The team may have lost 230-133 to Dawson Creek’s Mile Zero Mercy, but Terrace’s roller derby team says the huge outpouring of support from the community had them feeling like winners at the end of the game.
“Even though we lost, we didn’t leave the arena feeling down,” said Nightmare Tarea “Dream Warrior” Roberge.
“We felt like we won. The turnout and support from Terrace was amazing and blew our minds. It really meant a lot to us to see so many people come out to watch our first home game.”
Ticket sales to Saturday, Aug. 31’s Night of the Living Derby, were close to 1,000 – with the team selling out of tickets early in the night during the team’s warm-up.
“We walked out of the dressing room at game time and I remember thinking... Holy crap,” said Roberge, of the crowd. “It was amazing. If I wasn’t in Derby Girl mode, I might have cried!”

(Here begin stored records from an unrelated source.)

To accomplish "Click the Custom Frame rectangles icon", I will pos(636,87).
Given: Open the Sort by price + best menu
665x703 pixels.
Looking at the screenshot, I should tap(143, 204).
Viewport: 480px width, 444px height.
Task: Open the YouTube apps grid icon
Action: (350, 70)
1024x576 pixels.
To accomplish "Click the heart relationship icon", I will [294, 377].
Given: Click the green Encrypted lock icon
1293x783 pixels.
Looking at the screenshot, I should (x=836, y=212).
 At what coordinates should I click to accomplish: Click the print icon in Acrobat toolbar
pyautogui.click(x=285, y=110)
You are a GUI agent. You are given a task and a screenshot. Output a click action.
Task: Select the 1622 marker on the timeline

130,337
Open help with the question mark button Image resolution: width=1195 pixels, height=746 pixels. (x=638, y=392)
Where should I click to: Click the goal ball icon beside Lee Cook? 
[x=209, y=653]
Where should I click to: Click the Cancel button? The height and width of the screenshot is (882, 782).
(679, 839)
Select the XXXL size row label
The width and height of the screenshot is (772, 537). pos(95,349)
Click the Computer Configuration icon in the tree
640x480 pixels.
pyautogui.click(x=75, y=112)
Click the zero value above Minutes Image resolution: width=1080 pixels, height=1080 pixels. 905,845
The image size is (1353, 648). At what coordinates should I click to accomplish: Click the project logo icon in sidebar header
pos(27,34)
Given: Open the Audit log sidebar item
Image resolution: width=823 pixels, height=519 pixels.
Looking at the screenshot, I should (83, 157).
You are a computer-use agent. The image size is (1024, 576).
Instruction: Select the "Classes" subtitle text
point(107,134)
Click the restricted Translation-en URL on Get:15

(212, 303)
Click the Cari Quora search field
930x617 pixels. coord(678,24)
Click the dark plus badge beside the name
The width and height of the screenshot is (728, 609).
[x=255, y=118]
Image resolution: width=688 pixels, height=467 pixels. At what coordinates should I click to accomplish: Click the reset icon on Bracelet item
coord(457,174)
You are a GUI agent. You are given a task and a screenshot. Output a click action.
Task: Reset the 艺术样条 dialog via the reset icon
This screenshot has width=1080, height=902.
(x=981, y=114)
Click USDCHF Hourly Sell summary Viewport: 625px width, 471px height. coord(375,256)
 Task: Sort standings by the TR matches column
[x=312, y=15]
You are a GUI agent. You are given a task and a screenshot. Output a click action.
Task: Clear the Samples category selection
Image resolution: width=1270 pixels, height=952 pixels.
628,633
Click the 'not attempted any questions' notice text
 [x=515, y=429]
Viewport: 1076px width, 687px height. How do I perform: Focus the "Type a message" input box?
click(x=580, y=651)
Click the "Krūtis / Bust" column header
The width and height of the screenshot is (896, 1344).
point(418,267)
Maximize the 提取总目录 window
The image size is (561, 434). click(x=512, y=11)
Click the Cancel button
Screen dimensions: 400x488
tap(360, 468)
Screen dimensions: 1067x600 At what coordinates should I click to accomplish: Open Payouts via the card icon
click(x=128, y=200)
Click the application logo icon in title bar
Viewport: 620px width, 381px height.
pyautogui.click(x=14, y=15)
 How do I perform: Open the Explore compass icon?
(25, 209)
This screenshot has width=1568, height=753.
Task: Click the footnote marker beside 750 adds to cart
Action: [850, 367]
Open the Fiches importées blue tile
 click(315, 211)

And while the team may have been at the mercy of Mile Zero Mercy on the scoreboard, first-time players showed noted improvement as the game went on, and the team had a number of standout moments.
“One of my favourite moments in the game was Mala Noche’s (aka Leah Malo) 25 point jam, and the grin on her face and the roar of the crowd,” said Roberge. “We had a few girls on our roster where this was their first game – they did amazing and it was great to see the confidence they gained as skaters.
“Our entire team played hard,” she said. “We’ve got the aches to prove it.”
And it was Dawson Creek’s first bout – but Roberge said the team benefited from more experienced players hailing from Fort St. John and Prince George.
Officials needed to come from abroad, and the team is hoping this high-profile match will help draw more local refs, who the team would train, out of the woodwork and help ensure more frequent games.
“We were short two of the required refs to play, but got approval from the head ref Flip the Bird (Tim Bird) to move forward with the game, so we were grateful for that, and their hard work,” she said. “Some of the confusion, missed calls, or ‘bad calls’ were not really their fault, as they did amazing with the ‘man power’ they had … it is difficult to find refs available to travel this far – and also expensive as we pay their travel and lodging.”
For spectators unclear of the rules of roller derby, a breakdown of rules, ref signals, player positions, etc. was provided in the event program.
“We also did a brief ‘Derby 101’ before the first whistle, where our MC Sam Harling explained things as the girls demo’d a slow motion jam,” she said.
But on the off chance the rules are still hazy, the success of this game means the team will host another bout in the spring, once the ice is off the arena.
Until then, team members will be travelling to Prince George in November for the Annual Sk8FEST boot camp and scrimmage and hosting a ‘fresh meet program’ here in Terrace that will run for eight weeks this fall to introduce interested recruits to the sport.
“There seems to be a spike in interest since the game and we hope to see a lot of women come out for the program,” she said.
And the team is still looking for a practice location heading into the winter, using the tennis courts by the arena weather permitting andhoping to secure a space indoors.